Das werde auch auf den Konsum drücken, sagte Sinn. Bei Produktion und Nachfrage sieht er erst im Frühjahr 2010 eine Bodenbildung. Vom zweiten Halbjahr 2010 an sei dann eine ganz leichte Erholung, allerdings im nahezu "unmerklichen Bereich" in Sicht. "Im nächsten Jahr gibt es praktisch noch kein wirkliches Wirtschaftswachstum", erklärte der ifo-Chef, der für 2010 aktuell eine mit minus 0,3 Prozent nochmals rückläufige Wirtschaftsleistung erwartet.

Experten: Aufschwung nicht vor 2011

Das Essener Wirtschaftsforschungsinstitut RWI ist mit plus 0,2 Prozent für 2010 etwas optimistischer. Nach Einschätzung des Instituts scheint die Abwärtsbewegung gebremst. Einiges deute sogar auf eine Bodenbildung hin, sagte RWI-Konjunkturexperte Roland Döhrn. Bis Ende dieses Jahres rechnen die Essener Forscher jedoch ebenfalls mit einem deutlichen Anstieg der Arbeitslosenzahl auf fast vier Millionen. Bis Ende 2010 werde die Zahl noch einmal bis auf 4,6 Millionen steigen, bevor wieder mit einem Rückgang gerechnet werden könne, sagte Döhrn. Vor allem der private Konsum werde im kommenden Jahr vor dem Hintergrund weitgehend ausfallender Zuwächse bei Löhnen und Renten deutlich zurückgehen.

Vorerst lassen sich die deutschen Verbraucher allerdings die Kauflaune noch nicht verderben. Nach einigen Monaten der Stagnation zeige die Verbraucherstimmung wieder einen leichten Aufwärtstrend, teilte die Gesellschaft für Konsumforschung (GfK) in Nürnberg mit. Ein Grund dafür sei der noch recht robuste Arbeitsmarkt. Positive Wirkung auf das Konsumklima zeigten auch die zuletzt bei null liegende Inflationsrate und die deutliche Rentenerhöhung, die zum 1. Juli ansteht. Im Juli erwarten die GfK-Forscher für das Konsumklima einen Wert von 2,9 Punkten nach 2,6 Punkten im Juni.

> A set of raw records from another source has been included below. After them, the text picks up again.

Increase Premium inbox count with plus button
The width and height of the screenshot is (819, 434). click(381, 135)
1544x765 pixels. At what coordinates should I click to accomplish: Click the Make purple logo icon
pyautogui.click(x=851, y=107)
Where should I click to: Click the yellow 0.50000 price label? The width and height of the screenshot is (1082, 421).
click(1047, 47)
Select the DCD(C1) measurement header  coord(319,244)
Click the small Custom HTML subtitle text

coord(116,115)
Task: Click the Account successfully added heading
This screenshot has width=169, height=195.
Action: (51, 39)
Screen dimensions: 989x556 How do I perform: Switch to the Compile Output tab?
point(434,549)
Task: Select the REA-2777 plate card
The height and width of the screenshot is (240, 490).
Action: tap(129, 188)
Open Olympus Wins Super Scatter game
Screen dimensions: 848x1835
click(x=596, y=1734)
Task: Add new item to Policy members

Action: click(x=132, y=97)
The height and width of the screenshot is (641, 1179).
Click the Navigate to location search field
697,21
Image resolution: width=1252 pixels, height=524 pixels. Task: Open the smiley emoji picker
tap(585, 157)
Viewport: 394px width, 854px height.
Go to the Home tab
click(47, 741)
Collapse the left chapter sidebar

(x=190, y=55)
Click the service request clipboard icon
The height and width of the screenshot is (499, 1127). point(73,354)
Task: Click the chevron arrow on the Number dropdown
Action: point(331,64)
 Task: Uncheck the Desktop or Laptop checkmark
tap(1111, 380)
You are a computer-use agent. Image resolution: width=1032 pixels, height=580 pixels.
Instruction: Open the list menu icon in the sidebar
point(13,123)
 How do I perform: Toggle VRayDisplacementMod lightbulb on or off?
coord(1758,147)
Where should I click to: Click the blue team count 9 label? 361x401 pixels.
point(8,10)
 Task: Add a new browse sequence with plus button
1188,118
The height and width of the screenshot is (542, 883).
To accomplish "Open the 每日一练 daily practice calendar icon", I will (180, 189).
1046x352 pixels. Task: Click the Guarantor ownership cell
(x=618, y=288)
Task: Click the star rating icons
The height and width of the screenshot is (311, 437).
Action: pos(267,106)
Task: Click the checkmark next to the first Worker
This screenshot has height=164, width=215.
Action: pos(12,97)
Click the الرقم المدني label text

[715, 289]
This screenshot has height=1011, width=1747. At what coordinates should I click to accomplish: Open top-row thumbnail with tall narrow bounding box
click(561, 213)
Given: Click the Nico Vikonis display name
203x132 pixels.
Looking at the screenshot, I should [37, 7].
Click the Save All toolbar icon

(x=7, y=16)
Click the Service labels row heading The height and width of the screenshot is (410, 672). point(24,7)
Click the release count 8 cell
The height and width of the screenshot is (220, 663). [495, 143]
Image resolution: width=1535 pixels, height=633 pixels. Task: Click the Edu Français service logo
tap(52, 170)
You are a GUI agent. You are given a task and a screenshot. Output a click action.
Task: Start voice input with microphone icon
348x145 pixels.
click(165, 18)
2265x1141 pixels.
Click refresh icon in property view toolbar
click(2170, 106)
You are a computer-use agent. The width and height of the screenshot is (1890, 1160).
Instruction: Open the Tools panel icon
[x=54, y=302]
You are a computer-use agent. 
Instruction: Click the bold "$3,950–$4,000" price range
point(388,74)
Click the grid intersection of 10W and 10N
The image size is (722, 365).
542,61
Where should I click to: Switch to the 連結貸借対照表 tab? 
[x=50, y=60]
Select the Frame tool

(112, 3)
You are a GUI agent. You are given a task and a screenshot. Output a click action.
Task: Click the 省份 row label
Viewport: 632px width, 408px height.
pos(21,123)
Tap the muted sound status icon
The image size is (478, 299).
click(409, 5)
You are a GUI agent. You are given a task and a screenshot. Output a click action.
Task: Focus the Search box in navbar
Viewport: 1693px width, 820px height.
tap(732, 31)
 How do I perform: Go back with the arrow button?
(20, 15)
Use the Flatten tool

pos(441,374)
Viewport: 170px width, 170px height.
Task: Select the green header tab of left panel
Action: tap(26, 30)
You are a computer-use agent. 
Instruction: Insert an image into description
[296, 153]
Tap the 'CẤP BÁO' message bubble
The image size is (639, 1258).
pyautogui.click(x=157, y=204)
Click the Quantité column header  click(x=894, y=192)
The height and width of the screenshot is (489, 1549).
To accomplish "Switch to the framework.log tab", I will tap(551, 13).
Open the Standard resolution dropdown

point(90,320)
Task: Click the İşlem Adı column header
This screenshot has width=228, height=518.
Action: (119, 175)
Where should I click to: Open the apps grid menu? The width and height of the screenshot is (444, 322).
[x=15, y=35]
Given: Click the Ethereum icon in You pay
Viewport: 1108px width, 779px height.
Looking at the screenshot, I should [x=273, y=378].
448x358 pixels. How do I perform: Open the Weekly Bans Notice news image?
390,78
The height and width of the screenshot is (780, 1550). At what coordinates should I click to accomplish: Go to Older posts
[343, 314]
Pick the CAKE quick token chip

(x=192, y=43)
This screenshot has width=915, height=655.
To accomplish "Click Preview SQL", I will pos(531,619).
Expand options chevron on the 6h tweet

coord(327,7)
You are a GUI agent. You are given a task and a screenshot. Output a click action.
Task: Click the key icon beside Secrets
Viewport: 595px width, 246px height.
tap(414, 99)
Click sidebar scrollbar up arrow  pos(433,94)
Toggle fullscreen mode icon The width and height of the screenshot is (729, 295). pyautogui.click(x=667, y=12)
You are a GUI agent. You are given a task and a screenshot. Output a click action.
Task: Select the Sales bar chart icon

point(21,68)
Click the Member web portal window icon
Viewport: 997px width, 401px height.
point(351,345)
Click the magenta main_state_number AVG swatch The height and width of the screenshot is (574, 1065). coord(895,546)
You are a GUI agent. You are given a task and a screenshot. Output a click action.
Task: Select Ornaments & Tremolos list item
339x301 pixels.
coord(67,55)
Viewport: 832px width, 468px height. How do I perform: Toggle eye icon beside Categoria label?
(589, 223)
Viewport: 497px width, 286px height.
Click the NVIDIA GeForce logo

Ob es sich dabei bereits um den Beginn einer nachhaltigen Erholung handle, sei aber fraglich. Denn die Bewährungsprobe stehe angesichts künftig steigender Arbeitslosenzahlen noch aus. Bislang versuchten viele Unternehmen, ihre Umsatzeinbrüche mit Kurzarbeit auszugleichen. Doch diese Möglichkeit sei zeitlich begrenzt. Sollten die Firmen danach keine Anzeichen für eine spürbare konjunkturelle Erholung erkennen, dann seien sie zunehmend gezwungen, Mitarbeiter zu entlassen. "Ein spürbarer Anstieg der Arbeitslosigkeit wird auch das Konsumklima nachhaltig beeinträchtigen"", warnten die Konsumforscher.

GfK-Chef Klaus Wübbenhorst zeigte sich dennoch zuversichtlich. Die Arbeitslosigkeit werde zwar ansteigen. "Das ist eine Gefahr für die Konsumstimmung. Die Laune der Konsumenten wird dadurch beeinträchtigt, aber ich bin verhalten optimistisch, dass sie nicht abstürzen wird", sagte er. Bisher gingen die Konsumenten noch davon aus, dass der Konjunktureinbruch gestoppt werden könne, heißt es in der GfK-Studie. Die Konjunkturerwartung legte zum dritten Mal in Folge zu. Mit einem Plus von 5,7 Punkten fiel der Zuwachs dabei noch kräftiger aus als in den beiden Vormonaten.